The domain antibody constructs may be coupled to polymer molecules (preferably PEG) useful for achieving increased half-life and degradation resistance properties using methods known in the art. The polymer moieties that may be used in the present invention may be synthetic or naturally occurring and include, but are not limited to, linear or branched polyalkylene, polyalkenylene or polyoxyalkylene polymers, or branched or unbranched polysaccharides such as, for example, homopolysaccharides or heteropolysaccharides. Preferred examples of synthetic polymers that may be used in the present invention include linear or branched poly (ethylene glycol) (PEG), poly (propylene glycol), or poly (vinyl alcohol), and derivatives or substituted forms thereof. Particularly preferred substituted polymers for attachment to the domain antibody construct include substituted PEGs, including methoxy (polyethylene glycol). Naturally occurring polymer moieties that may be used in addition to, or in place of, PEG include lactose, amylose, dextran, or glycogen, as well as derivatives thereof, as will be recognized by those skilled in the art.

Polymer (PEG) molecules useful in the present invention can be linked to the domain antibody construct using methods well known in the art. The first step in the attachment of a PEG or other polymer moiety to a domain antibody construct of the invention is to replace the hydroxyl end group of the PEG polymer with a functional group comprising an electrophile.

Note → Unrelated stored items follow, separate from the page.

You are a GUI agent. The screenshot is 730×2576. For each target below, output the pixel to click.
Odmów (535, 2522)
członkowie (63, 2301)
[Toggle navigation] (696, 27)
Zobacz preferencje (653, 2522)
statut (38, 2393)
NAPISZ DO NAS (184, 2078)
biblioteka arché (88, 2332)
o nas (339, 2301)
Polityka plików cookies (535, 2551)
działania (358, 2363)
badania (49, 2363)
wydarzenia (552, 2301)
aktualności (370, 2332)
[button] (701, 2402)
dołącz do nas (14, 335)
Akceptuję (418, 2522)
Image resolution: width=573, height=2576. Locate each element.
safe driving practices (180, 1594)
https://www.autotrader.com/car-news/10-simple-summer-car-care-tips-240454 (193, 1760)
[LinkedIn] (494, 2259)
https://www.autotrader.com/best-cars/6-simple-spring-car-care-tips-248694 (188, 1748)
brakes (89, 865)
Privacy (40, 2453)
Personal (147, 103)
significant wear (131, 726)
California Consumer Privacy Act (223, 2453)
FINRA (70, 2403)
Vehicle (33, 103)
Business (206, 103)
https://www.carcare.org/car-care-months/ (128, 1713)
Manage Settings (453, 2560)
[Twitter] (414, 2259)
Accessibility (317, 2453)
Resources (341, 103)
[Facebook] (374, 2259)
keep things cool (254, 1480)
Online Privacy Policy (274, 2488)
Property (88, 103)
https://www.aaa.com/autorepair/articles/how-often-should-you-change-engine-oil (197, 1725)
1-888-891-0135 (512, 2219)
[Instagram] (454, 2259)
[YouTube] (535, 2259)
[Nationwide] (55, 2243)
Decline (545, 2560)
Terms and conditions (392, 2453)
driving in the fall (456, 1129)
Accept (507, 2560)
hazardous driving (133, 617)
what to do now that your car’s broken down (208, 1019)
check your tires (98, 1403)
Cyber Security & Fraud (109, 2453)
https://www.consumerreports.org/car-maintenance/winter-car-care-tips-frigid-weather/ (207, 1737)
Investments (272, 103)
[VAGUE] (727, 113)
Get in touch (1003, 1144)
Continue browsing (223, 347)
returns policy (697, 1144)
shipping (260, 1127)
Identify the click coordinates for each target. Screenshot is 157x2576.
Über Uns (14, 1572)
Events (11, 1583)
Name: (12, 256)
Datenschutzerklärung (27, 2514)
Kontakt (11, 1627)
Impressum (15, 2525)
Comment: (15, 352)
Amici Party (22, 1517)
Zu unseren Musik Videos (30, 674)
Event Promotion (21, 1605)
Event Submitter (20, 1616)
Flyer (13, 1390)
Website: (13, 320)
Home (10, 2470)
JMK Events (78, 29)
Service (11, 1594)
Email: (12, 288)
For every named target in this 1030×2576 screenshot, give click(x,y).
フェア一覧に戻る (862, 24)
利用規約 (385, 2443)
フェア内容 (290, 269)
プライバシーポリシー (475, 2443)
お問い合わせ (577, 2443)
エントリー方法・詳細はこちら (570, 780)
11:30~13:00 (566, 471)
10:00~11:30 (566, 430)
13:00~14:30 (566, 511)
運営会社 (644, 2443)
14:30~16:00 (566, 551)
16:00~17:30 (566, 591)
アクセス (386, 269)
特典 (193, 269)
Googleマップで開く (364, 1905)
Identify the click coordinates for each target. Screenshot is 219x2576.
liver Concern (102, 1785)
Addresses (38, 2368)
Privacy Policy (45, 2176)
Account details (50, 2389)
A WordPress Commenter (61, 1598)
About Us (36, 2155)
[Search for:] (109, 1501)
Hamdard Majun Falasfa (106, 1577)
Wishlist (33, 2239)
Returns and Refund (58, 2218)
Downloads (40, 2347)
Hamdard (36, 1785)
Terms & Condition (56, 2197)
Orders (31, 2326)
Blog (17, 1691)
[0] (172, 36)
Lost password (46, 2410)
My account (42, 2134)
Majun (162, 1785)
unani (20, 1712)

In particular, the PEG polymer is linked to cysteine or lysine residues present in the monomer or multimer of the domain antibody construct. The cysteine and lysine residues may be naturally occurring or may be engineered into the domain antibody construct molecule.

PEGylation of the domain antibody constructs of the invention can be accomplished by a variety of methods (see, e.g., Kozlowski-A & Harris-JM (2001) Journal of controlledRelease 72: 217). The PEG may be linked to the domain antibody construct directly or through an intervening linker. Linker-free systems for attaching polyethylene glycol to proteins have been described in the following documents: delgado et al (1992), crit.rev.thera.drug carrier sys.9: 249-304; francis et al, (1998), lntern.j.hematol.68: 1 to 18; US 4,002,531; US5,349,052; WO 95/06058; and WO98/32466, the disclosure of each of which is incorporated herein by reference.

One system for attaching polyethylene glycol directly to amino acid residues of proteins without the use of an intervening linker employs tresylated MPEG, which is produced by modifying monomethoxypolyethylene glycol (MPEG) with tresylchloride. After the amino acid residue was reacted with triflated MPEG, polyethylene glycol was attached directly to the amine group. Thus, the present invention includes protein-polyethylene glycol conjugates produced by reacting a protein of the present invention with a polyethylene glycol molecule having a 2, 2, 2-trichloroethylsulfonyl group.

A number of different intervening linkers can also be used to attach the polyethylene glycol to the protein. For example, US5,612,460 discloses a urethane linker for attaching polyethylene glycol to a protein. Protein-polyethylene glycol conjugates, wherein polyethylene glycol is attached to the protein via a linker, can also be produced by reacting the protein with a compound such as MPEG-succinimidyl succinate, MPEG activated with 1, 1 '-carbonyldiimidazole (1, 1' -carbonyldiimidazole), MPEG-2, 4, 5-trichloropentylcarbonate, MPEG-p-nitrophenol carbonate, and various MPEG-succinate derivatives. Many other polyethylene glycol derivatives and reaction chemistries for attaching polyethylene glycol to proteins are described in WO98/32466, the entire disclosure of which is incorporated herein by reference.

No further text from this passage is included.